On a whim last year, I decided to make fitness a serious hobby. My motivations were shallow: I wanted to feel better, and I envied the endorphin-induced glow I saw in 6am runners and obsessive yogis. If I had known how hard it would be, I probably never would have gotten started. But therein lies the magic: sometimes naivete is your friend.

When my motivation started to sputter a few weeks in, I felt mystified as to how so many people stay committed. So, as with most things in my life, I went on a research binge. I found that over and over, athletes affirm how important it is to acknowledge and celebrate your each and every step. I wanted to reject this on grounds of sheer corniness, but I was desperate to make the habit stick. I couldn’t afford not to try.

I thanked myself for every set of jump lunges that made me want to scream profanities.
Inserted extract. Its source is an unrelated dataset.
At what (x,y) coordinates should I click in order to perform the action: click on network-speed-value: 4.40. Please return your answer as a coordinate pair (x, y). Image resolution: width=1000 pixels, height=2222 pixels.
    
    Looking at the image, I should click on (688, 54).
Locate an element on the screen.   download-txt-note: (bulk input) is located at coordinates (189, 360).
I cheered myself on for every few seconds I gained in a plank hold. I repeated positive affirmations in my head. It felt incredibly unnatural, but for the first time in so many years, I took moments to be proud of what I’d done. I literally congratulated myself in my head each time I did something hard - a radical departure from years of never feeling my efforts measured up.
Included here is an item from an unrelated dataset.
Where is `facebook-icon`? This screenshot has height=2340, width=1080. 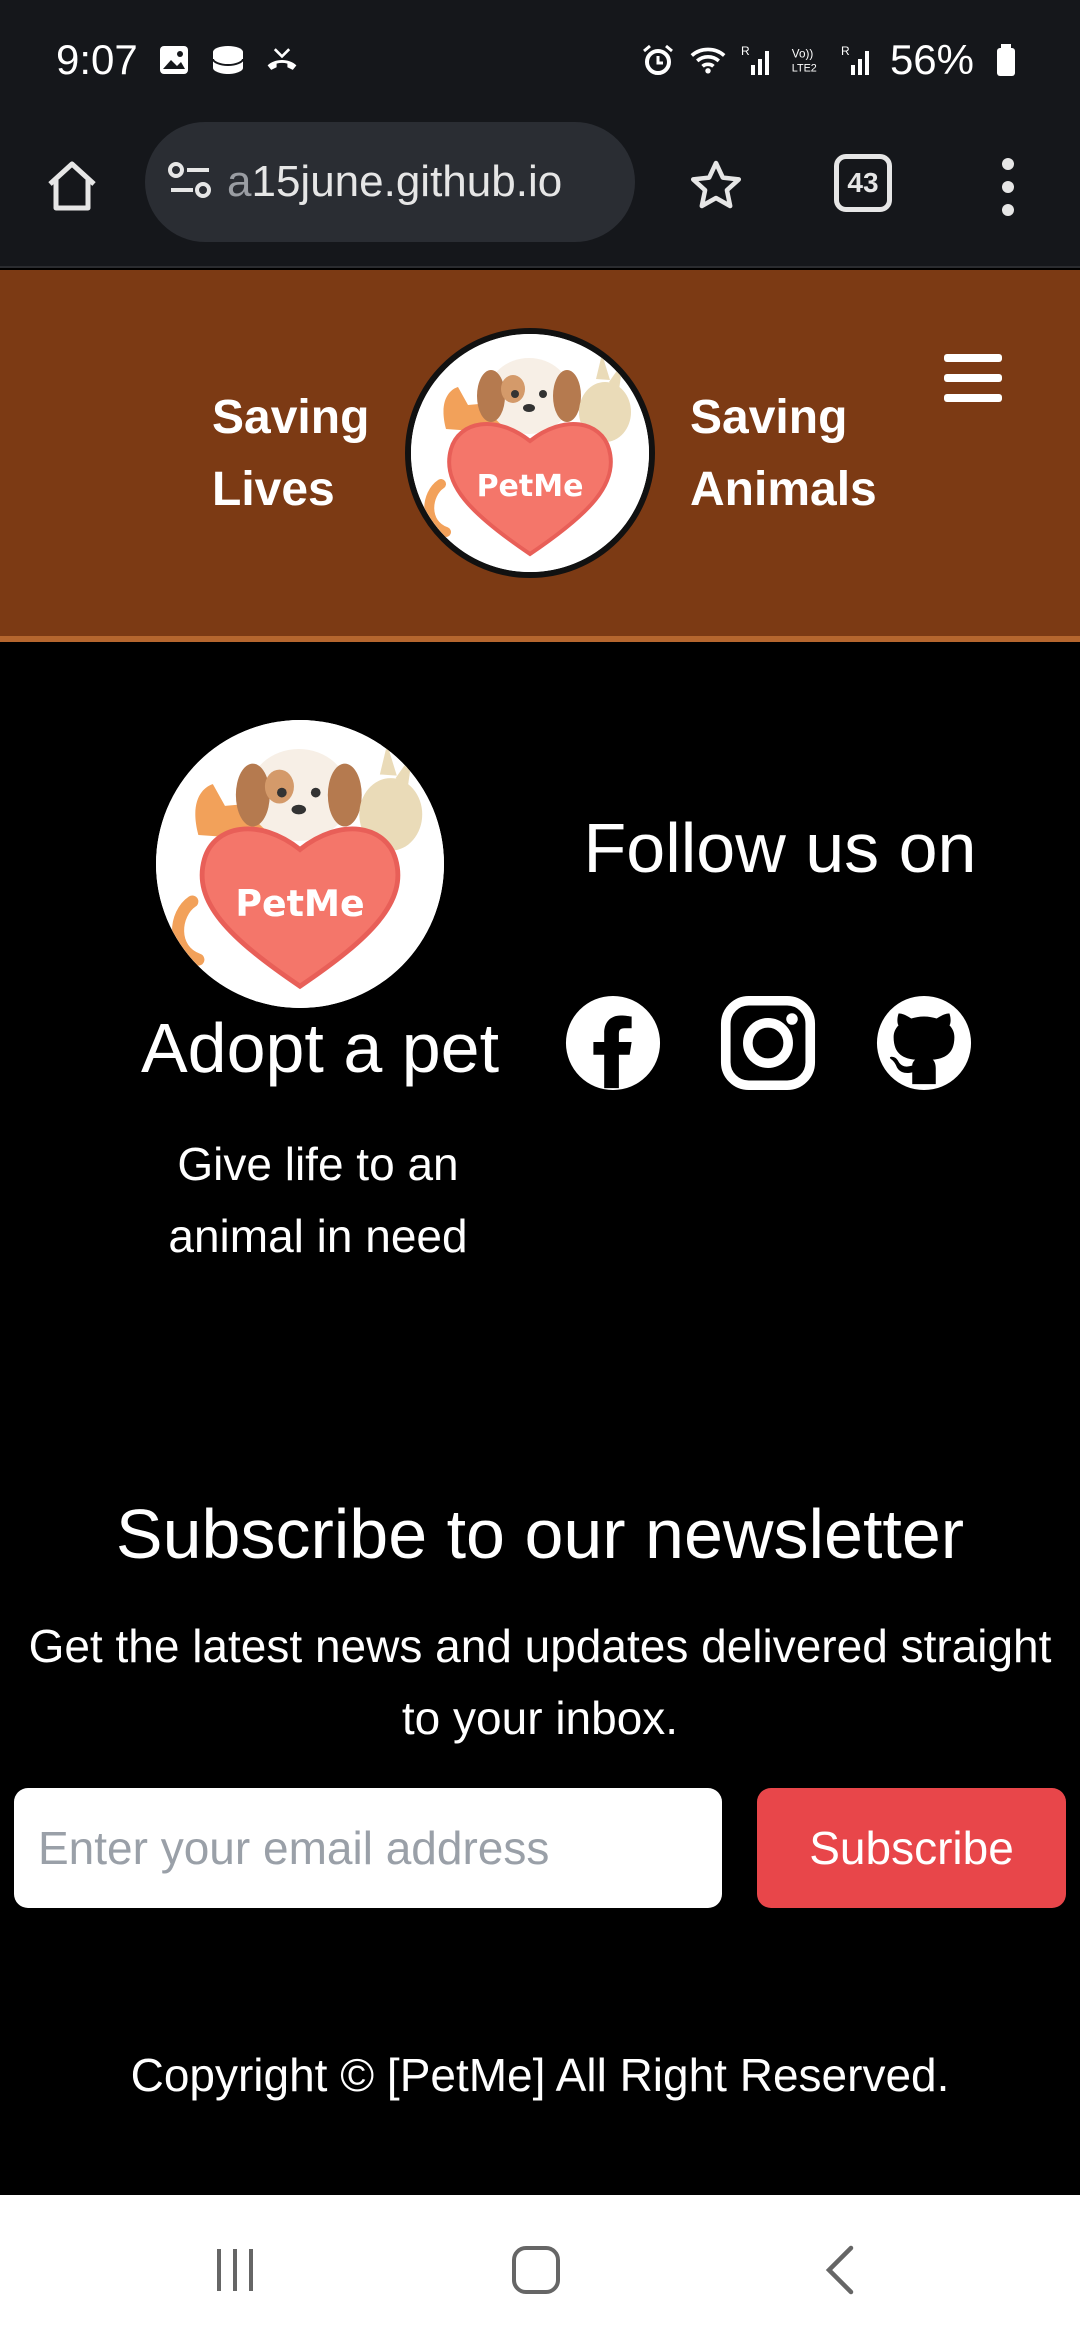 facebook-icon is located at coordinates (613, 1043).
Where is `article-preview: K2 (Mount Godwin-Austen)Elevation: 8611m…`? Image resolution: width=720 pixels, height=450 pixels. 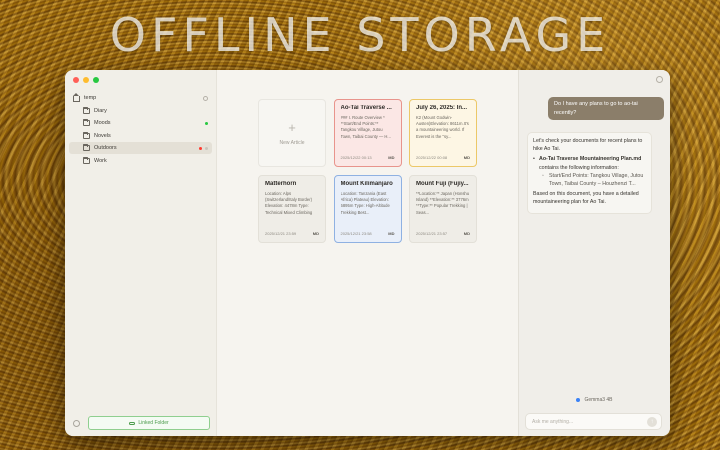
article-preview: K2 (Mount Godwin-Austen)Elevation: 8611m… is located at coordinates (442, 127).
Late one night, several months into my new habit, understanding swept me like a tidal wave. In no other aspects of my life did I ever make deliberate attempts to be proud of what I was, as I was. To decide I was good enough. What would happen… if I did? My body felt electric at the thought, the understanding was so strange and so new.
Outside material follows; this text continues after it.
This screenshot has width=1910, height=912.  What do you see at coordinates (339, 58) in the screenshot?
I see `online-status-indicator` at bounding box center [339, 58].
I definitely don't have this all figured out. But as someone who has mostly recovered from the feedback loop of self-induced suffering, I am completely aware that anyone struggling with this issue who happens to read this will default to the assumption that speaking positively to themselves, as I describe here, would be to lie to themselves.

As desperately as I want to shake anyone who believes that and plead with them not to buy into that idea, I know that this change must happen on its own time. And that’s okay - that’s part of the journey. I have faith that you will have an exit ramp, a moment of clarity that shatters the glass ceiling you've built yourself; but there’s probably no great way to predict what your exit ramp will be.

Mine happened to involve grungy sneakers and a lot of cheesy pop music playlists, and I'm still working at it. But yours? It could be anything. I only hope you’ll take heart that it’s there.